A few positions are filled by men; the term manny is sometimes used for a male nanny, especially in the US and UK.

==Qualifications==
In the United States, and in the United Kingdom, no formal qualifications are required to be a nanny. However, some parents prefer or sometimes require their nanny to have a CPR and/or first aid certification. In the United States, nanny training and certifications are increasing as the US Nanny Association has published national standards and issues certifications for Professional Nannies, Newborn and Infant Professionals and Certified Nannies. Many nannies have childhood education credits or degrees, though these are usually not required.

==Notable nannies==

===British royal family===
- Charlotte Bill (1875–1965), known as Lalla, nanny of Prince John of the United Kingdom, featured in the film The Lost Prince
- Clara Knight, known as "Alla", nanny of Queen Elizabeth II and Princess Margaret
- Tiggy Legge-Bourke MVO (born 1965), nanny to Prince William and Prince Harry
- Lillian Sperling, head nanny of the show Nanny 911

===Other royal families===
- Margaretta Eagar (1863–1936), nanny to the four daughters of Tsar Nicholas II
- Louise von Sturmfeder (1789–1866), lady-in-waiting to the House of Habsburg and aja (then rendered "nurse", now nanny) to Franz Joseph I of Austria and his brother Maximilian I of Mexico

===Other===
- St.

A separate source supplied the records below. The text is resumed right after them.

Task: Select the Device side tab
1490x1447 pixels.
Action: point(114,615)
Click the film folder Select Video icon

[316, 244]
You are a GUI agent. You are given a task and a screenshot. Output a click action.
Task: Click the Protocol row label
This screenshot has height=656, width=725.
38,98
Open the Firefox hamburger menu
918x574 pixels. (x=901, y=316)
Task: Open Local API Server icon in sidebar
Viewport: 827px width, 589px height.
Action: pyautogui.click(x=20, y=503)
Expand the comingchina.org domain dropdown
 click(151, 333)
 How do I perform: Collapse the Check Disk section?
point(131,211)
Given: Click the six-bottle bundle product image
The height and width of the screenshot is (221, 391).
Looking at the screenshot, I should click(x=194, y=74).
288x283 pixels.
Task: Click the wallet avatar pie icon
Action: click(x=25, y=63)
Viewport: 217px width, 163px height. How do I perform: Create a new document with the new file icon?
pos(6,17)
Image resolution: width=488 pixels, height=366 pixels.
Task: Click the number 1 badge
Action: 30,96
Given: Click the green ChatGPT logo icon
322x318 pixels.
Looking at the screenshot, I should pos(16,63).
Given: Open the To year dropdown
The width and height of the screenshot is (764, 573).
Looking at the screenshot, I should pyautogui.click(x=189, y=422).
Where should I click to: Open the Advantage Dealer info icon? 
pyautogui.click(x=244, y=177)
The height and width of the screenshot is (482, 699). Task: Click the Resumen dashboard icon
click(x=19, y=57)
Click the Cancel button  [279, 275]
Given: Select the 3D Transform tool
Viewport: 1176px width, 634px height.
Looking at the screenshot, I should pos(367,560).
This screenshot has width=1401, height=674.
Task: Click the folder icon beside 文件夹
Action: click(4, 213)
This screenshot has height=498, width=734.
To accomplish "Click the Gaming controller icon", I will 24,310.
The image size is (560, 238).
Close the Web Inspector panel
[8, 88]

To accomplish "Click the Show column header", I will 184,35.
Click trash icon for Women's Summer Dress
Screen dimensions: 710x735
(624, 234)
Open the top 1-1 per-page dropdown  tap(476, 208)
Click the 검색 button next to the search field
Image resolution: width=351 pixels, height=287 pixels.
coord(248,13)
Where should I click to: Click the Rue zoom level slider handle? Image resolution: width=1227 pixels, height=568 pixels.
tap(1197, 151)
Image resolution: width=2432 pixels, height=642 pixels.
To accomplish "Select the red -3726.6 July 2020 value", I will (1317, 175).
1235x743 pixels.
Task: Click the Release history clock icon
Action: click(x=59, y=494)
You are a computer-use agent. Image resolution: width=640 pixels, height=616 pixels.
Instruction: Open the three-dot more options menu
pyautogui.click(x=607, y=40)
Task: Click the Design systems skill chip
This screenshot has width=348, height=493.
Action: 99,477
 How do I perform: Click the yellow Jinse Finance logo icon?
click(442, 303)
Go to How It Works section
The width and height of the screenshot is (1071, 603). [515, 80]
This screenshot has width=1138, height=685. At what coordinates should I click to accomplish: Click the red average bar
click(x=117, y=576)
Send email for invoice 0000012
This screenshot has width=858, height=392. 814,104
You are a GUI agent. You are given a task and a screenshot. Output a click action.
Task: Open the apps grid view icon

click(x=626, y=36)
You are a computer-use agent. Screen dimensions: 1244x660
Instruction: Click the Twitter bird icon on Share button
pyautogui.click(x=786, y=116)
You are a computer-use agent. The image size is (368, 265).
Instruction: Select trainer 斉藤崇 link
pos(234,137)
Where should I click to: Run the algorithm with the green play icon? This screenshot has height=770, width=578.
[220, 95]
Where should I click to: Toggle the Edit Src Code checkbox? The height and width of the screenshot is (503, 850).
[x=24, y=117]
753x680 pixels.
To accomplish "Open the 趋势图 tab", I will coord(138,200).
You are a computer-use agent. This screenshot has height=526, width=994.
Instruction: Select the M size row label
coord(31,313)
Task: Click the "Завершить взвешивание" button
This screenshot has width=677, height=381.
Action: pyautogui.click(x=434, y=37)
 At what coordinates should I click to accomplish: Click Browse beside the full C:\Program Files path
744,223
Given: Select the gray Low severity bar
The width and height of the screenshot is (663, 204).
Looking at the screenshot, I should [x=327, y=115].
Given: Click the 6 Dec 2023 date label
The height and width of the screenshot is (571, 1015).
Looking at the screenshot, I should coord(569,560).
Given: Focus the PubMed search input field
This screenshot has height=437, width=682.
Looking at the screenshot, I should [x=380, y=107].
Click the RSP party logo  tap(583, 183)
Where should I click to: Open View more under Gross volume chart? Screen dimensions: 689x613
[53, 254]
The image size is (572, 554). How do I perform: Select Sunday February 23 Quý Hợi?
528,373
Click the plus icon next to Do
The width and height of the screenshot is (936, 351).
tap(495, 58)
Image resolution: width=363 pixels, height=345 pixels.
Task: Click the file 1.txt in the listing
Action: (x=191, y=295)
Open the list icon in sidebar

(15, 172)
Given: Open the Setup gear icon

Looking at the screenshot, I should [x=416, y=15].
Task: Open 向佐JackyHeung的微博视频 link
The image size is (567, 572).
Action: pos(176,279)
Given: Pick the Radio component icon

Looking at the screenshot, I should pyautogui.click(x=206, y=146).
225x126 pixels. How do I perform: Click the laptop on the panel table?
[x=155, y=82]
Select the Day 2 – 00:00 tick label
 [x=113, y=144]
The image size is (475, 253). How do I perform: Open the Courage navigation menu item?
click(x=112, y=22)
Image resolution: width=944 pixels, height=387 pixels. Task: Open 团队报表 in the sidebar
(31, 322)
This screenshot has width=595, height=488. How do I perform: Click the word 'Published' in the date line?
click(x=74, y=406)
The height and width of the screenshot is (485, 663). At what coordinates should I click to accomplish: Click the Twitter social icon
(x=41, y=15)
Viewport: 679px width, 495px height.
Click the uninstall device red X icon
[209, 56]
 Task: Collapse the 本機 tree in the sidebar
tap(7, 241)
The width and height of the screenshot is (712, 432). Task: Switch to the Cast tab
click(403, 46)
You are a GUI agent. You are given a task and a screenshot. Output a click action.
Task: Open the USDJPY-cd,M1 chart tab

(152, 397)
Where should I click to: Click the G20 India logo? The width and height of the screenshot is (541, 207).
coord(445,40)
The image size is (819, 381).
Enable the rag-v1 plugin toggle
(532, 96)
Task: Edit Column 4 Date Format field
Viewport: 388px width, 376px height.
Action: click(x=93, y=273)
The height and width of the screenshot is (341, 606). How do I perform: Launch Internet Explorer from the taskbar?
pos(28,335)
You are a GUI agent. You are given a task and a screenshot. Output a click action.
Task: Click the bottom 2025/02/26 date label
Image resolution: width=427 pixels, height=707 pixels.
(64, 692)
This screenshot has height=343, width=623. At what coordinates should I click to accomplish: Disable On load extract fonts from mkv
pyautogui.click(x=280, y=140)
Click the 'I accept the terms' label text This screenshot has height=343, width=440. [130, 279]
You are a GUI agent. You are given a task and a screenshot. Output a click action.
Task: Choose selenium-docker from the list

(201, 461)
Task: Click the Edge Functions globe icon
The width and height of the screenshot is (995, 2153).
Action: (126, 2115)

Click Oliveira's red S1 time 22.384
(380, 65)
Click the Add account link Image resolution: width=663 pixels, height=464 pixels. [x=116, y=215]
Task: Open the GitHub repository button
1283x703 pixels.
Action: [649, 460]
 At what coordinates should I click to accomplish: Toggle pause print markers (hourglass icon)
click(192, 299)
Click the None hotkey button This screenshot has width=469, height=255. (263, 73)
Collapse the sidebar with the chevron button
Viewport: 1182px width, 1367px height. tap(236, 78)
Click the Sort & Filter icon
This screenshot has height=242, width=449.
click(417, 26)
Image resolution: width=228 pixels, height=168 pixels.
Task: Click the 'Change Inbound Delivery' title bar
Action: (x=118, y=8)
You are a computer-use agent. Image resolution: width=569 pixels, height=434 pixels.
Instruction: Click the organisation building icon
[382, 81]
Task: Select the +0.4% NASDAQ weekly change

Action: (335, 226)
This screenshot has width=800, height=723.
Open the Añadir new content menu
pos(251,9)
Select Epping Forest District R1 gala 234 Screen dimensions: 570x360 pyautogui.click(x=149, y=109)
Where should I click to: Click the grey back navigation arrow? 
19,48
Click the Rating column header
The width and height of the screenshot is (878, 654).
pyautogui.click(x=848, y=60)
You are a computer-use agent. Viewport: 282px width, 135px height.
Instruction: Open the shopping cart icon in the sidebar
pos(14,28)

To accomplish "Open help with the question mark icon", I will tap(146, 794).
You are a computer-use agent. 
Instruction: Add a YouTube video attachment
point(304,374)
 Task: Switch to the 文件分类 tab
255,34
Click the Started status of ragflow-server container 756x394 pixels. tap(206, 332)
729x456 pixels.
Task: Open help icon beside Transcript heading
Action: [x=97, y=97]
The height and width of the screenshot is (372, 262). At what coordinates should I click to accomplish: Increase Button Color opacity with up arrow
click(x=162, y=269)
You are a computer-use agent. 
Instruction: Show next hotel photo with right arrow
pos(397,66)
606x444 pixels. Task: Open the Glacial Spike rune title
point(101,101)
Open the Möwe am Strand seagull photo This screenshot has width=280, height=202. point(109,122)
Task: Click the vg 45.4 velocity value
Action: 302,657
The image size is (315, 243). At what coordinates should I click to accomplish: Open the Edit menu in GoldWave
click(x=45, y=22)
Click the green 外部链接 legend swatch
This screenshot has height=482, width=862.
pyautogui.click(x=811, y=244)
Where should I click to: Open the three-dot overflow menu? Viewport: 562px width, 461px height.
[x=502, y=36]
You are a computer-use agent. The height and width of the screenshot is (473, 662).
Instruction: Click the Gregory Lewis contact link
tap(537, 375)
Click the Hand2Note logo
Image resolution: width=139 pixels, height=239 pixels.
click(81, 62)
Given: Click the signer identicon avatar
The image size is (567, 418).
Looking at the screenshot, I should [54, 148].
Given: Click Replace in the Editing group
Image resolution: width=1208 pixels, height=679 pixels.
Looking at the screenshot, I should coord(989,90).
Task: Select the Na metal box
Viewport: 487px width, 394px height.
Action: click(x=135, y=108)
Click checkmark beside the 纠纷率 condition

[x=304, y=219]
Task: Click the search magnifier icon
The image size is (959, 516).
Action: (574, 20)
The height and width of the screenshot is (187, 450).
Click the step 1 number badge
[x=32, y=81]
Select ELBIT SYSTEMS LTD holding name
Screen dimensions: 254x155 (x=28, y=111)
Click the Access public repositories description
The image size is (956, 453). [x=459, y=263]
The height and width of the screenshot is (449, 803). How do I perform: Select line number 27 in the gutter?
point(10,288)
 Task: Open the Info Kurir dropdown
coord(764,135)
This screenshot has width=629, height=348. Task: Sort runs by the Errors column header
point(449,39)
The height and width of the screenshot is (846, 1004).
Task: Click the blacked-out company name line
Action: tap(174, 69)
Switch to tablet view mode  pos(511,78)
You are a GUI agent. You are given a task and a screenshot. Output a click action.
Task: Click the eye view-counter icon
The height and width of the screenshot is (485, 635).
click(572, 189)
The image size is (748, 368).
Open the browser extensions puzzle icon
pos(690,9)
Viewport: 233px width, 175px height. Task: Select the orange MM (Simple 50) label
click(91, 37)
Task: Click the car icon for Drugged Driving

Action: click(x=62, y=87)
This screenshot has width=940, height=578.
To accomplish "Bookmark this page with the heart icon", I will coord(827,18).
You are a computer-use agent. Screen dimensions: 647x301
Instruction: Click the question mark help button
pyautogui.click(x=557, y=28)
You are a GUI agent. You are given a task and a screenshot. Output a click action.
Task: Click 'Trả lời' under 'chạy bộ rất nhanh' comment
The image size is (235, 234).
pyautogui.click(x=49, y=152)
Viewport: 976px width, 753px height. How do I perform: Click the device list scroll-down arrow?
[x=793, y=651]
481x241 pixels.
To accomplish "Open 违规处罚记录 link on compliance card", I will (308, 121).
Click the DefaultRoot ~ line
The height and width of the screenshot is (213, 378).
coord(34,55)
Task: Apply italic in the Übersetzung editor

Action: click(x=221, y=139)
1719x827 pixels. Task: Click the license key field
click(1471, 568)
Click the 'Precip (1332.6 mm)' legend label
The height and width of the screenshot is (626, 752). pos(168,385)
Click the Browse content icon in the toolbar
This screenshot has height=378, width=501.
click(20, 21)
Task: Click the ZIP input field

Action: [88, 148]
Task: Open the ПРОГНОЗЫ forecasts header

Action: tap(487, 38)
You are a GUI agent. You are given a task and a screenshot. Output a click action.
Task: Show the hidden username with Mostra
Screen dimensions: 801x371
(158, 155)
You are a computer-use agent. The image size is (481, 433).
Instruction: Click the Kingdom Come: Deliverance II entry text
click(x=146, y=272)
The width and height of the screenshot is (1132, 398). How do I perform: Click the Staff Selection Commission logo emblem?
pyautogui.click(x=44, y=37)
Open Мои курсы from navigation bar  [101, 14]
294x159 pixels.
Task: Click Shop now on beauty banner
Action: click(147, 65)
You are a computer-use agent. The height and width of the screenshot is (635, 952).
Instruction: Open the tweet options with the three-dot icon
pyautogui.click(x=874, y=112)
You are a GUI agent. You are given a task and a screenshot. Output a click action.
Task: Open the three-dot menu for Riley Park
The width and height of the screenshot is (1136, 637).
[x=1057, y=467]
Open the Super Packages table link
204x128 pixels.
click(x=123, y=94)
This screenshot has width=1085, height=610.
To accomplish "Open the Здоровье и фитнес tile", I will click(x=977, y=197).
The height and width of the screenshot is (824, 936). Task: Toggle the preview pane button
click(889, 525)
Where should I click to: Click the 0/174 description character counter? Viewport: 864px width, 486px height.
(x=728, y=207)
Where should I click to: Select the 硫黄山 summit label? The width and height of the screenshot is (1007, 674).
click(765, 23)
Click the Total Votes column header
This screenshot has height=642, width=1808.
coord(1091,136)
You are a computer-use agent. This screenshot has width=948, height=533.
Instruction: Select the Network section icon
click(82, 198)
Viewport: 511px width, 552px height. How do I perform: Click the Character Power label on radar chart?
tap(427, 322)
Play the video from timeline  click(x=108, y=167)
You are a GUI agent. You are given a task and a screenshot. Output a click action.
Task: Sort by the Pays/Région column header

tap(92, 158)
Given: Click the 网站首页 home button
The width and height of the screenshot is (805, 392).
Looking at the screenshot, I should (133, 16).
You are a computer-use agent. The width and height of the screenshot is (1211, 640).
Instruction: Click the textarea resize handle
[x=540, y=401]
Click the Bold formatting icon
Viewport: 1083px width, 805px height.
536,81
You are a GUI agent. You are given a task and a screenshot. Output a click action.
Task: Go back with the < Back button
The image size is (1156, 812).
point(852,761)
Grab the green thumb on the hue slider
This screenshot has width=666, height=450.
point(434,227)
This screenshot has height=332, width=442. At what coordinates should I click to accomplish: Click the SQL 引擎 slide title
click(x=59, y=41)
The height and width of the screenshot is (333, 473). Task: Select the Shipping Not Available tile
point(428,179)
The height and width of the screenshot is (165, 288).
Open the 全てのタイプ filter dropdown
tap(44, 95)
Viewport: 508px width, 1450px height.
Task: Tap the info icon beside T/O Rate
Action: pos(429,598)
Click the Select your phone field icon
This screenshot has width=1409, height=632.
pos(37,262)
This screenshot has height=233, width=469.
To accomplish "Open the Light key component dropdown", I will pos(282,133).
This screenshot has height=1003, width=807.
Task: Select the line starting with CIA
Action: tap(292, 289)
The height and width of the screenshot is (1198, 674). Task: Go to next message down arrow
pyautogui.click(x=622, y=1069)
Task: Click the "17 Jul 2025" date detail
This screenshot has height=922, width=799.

Josephine Bakhita (1869–1947), an enslaved African who worked as a nanny and later became a Roman Catholic saint in Italy
- Deborah Carroll and Stella Reid, highly experienced nannies from the show Nanny 911
- Veronica Crook, who has accompanied Jacob Rees-Mogg since childhood
- Elizabeth Ann Everest (1832–1895), beloved nanny to the young Winston Churchill
- Jo Frost, nanny who hosted a successful television program Supernanny in the UK and US, showing parents techniques to help with unruly children
- Loh Chiu, amah to Arthur, the son of General Douglas MacArthur, who escaped from the Philippines with his parents in the face of the advancing Imperial Japanese Army and cared for the sickly four-year-old during their nine-day ordeal, including four days fleeing in a torpedo boat and B-17 bomber
- Yoselyn Ortega, nanny who murdered children Lucia and Leo Krim in 2012 by stabbing them to death
- Sandra Samuel (b. 1964), an Indian nanny who saved the life of a child during the 2008 Mumbai attacks in which the baby's two parents were murdered; later honored with honorary Israeli citizenship.

==Nannies in popular culture==
Various television programs feature real nannies, many of whom help parents discipline children. These include Abismo de pasión, Nanny 911, Supernanny, and Take Home Nanny.

In addition, several television series feature fictional nannies including the comedy The Nanny as well as the popular Disney series Jessie.